ROBERT KUSHNER, JARDIN SAUVAGE

ROBERT KUSHNER, JARDIN SAUVAGE

ROBERT KUSHNER – JARDIN SAUVAGE – 4 septembre – 23 octobre 2021 – 3, rue du Cloître Saint-Merri, Paris IVe Courtesy de l’artiste et de la Galerie Nathalie Obadia, Paris/Bruxelles

EN DIRECT / Exposition Jardin sauvage de Robert Kushner
jusqu’au 23 octobre, Galerie Obadia, Paris

Pour une soif frondeuse de beau

par Laurence Gossart

Est-ce un signe de l’évolution du temps et de nos mœurs que la multiplication d’expositions où préside l’idée du bijou, de la parure, de l’ornement ? L’âpreté existentialiste dont les tourments envahissaient des œuvres nimbées d’un mystère noir semble laisser la place au besoin de sérénité et de joie. « Là tout n’est qu’ordre et beauté, luxe, calme et volupté » écrivait Charles Baudelaire. Les œuvres se dépouillent d’un discours très (parfois trop) théorique pour se laisser saisir, simples, heureuses d’une jouissance raffinée comme d’une immédiateté d’accueil. Le besoin de dire le beau, de l’éprouver en son corps, charnellement, semble retrouver les chemins des galeries. Certes, il y a une grande antériorité esthétique comme artistique quant au « beau » qui fit disparaître presque ce mot du vocabulaire des arts plastiques. Privés d’art, de contact, d’œuvres, que nous avons été, notre soif frondeuse de beau se fait sentir de même que la peur de trop de légèreté laisse la place au besoin de sensations délicieuses et délicates. 

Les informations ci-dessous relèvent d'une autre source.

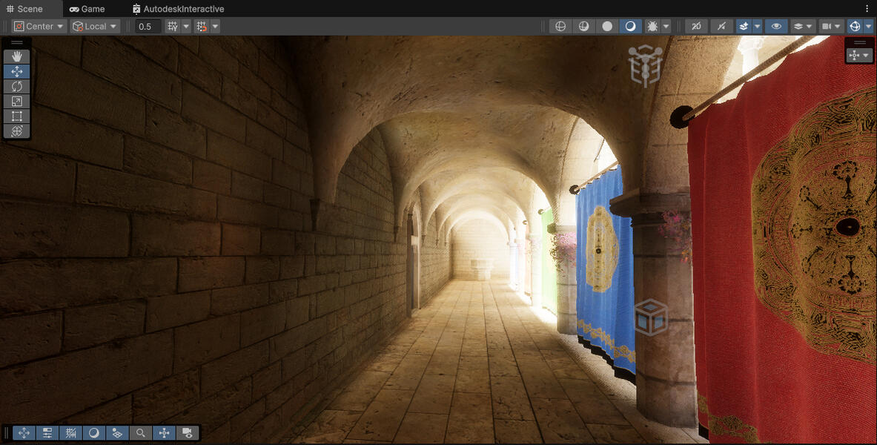This screenshot has height=445, width=877.
Task: Switch to the Game tab
Action: point(87,9)
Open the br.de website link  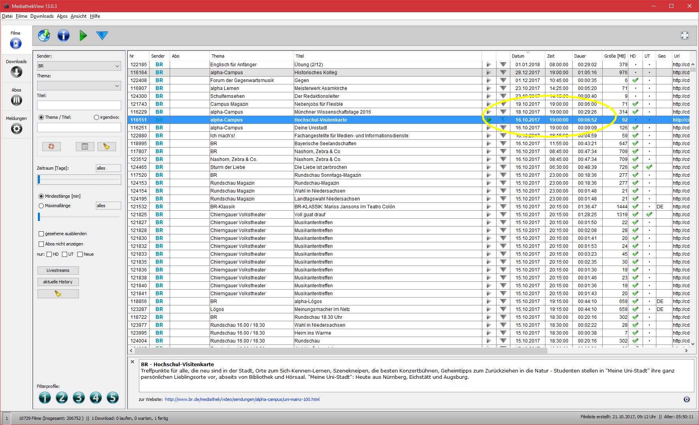(x=242, y=399)
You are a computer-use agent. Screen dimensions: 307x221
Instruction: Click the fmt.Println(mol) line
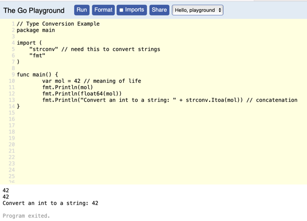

L’exposition de Robert Kushner semble s’inscrire dans cette veine qui trouve sa filiation en particulier au cœur de l’œuvre d’Henri Matisse. Mais, si les motifs, la ligne et les couleurs évoquent le grand peintre, c’est surtout sa pensée que nous reconnaissons ici. Il dit, en 1954, à l’occasion d’un entretien avec Gaston Diehl : « J’ai choisi de garder par devers moi tourments et inquiétudes pour ne transcrire que la beauté du monde et la joie de peindre.1» De la même façon Robert Kushner offre ici un champ de création conduisant à appréhender le floral et le jardin au travers du décoratif. Point de propos sur l’écologie, ni d’alarmisme de quelque sorte. Juste cette soif frondeuse de beau. Des plantes, des bouquets, des fonds-surfaces, des fonds qui font lumière, et qui, lorsque l’on s’approche, deviennent flots de peinture, touches, empreintes, coulures dont les miroitements rendent voluptueux chaque geste et enveloppent d’un scintillement sensuel les formes florales et végétales que par contre-forme ils révèlent. Ici nombre de registres picturaux apparaissent dans lesquels la couleur et la feuille d’or œuvrent conjointement pour accueillir la joie d’un trait fougueux. Les surfaces se définissent et délimitent des champs colorés, tout à la fois cloisonnement et fenêtre, que les fleurs traversent, magnifiées, se transformant à leur contact. Le dessin de peinture, du bout du pinceau, texture pourtours, lignes et courbes et révèle cyclamens, roses, cannas, cactus…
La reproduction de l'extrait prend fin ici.